One of the cops got up from his stool and walked towards me. I looked at him as he approached and dreaded whatever it was that he wanted.
“You Sean Murphy?” he asked.
“Sean who?” I said as I pulled my jacket on.
“Nah, you’re not Murphy. Sorry. Must be the bad light in here.”
“That’s alright,” I said and put my hand on the girl’s shoulder. “Ya wanna go eat or what?”
“I want a hot dog,” she said. “But you probably don’t eat hot dogs.”
The cop had gone back to his end of the bar and was now talking with his partner, pointing my way and shaking his head. I got this creepy feeling running down my neck, and I felt my muscles tense up. “We should go,” I mumbled as I tried to look inconspicuous.
“I took ballet for six years when I was young,” the girl said as she slipped into her black leather jacket. “Thought I wanted to be a ballerina but all I did was become bulimic and learn to hate the color pink.”
“That why you eat hot dogs?”
“Hot dogs aren’t pink.”
“Show me a pirouette then,” I said and smirked as I walked towards the front door. A tall blonde hooker with long false eyelashes looked past me, smiled and shouted, “Work it honey, work it.” And I turned around to see the girl in the middle of the bar up on her toes, her arms stretched out, slowly spinning.
The room, suddenly quiet, the only sound the baseball announcer’s voice from the TV. I glanced over at the two cops and saw they were looking at me. Everyone else was watching the girl.
“Hey Murphy,” said the other cop.
“I already told your partner I ain’t Murphy,” I said and moved toward the girl. She had stopped spinning and was standing twirling hair around her finger staring at the floor.
“Come on, I think we should go,” I whispered and tugged at her sleeve.
Outside the fog was thick and coming down the street. I shivered and buttoned my coat.

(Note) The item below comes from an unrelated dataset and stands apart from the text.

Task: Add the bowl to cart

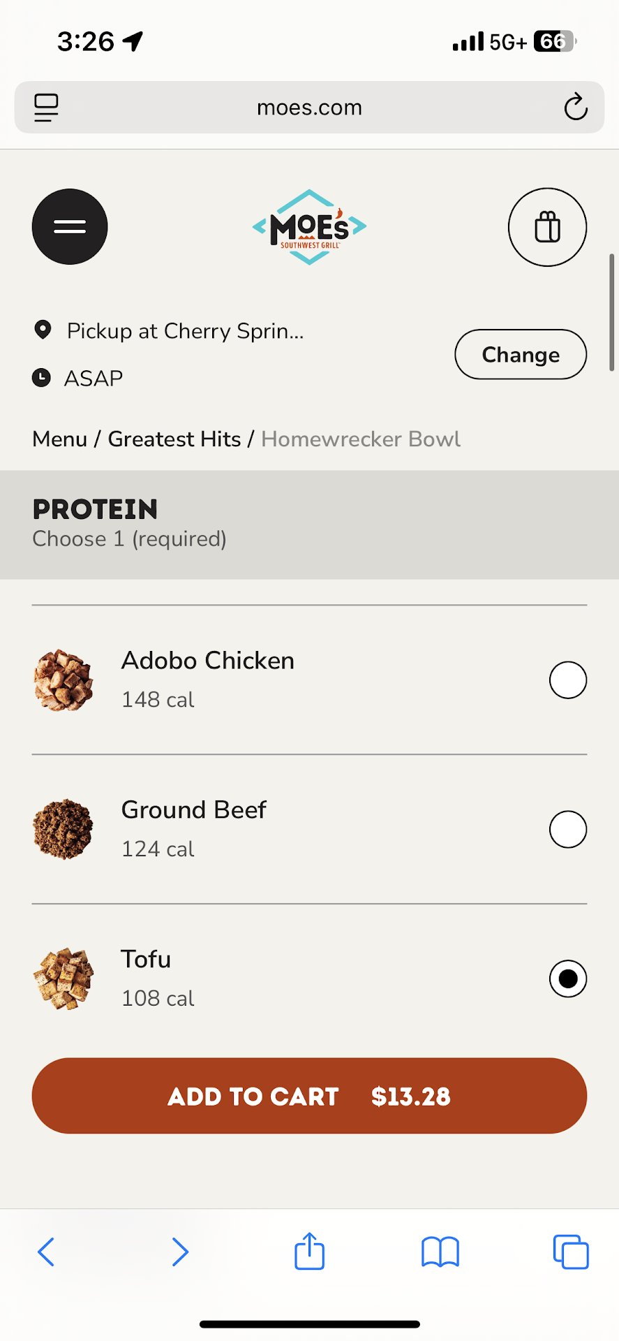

The girl slipped her arm around mine and we started walking.
“I’m gonna miss you,” she said.
“Why you gonna miss me?” I asked.
“Because when I look up there ain’t gonna be no one staring at me.”
“You could come to LA.”
“You could not move.”
“You could be a ballerina.”
“You could fuck me before you go.”
I held her hand as we turned the corner and headed down the hill toward Market Street. A crackhead in a wheelchair lit his pipe and took a hit as we passed. I looked over at the girl but she was staring off seemingly lost in thought. Above us the streetlights glowed yellow in the mist and I stopped walking and pulled her to me and we kissed as I thought about sunsets and ballerinas and all the times I never did what I wanted to do.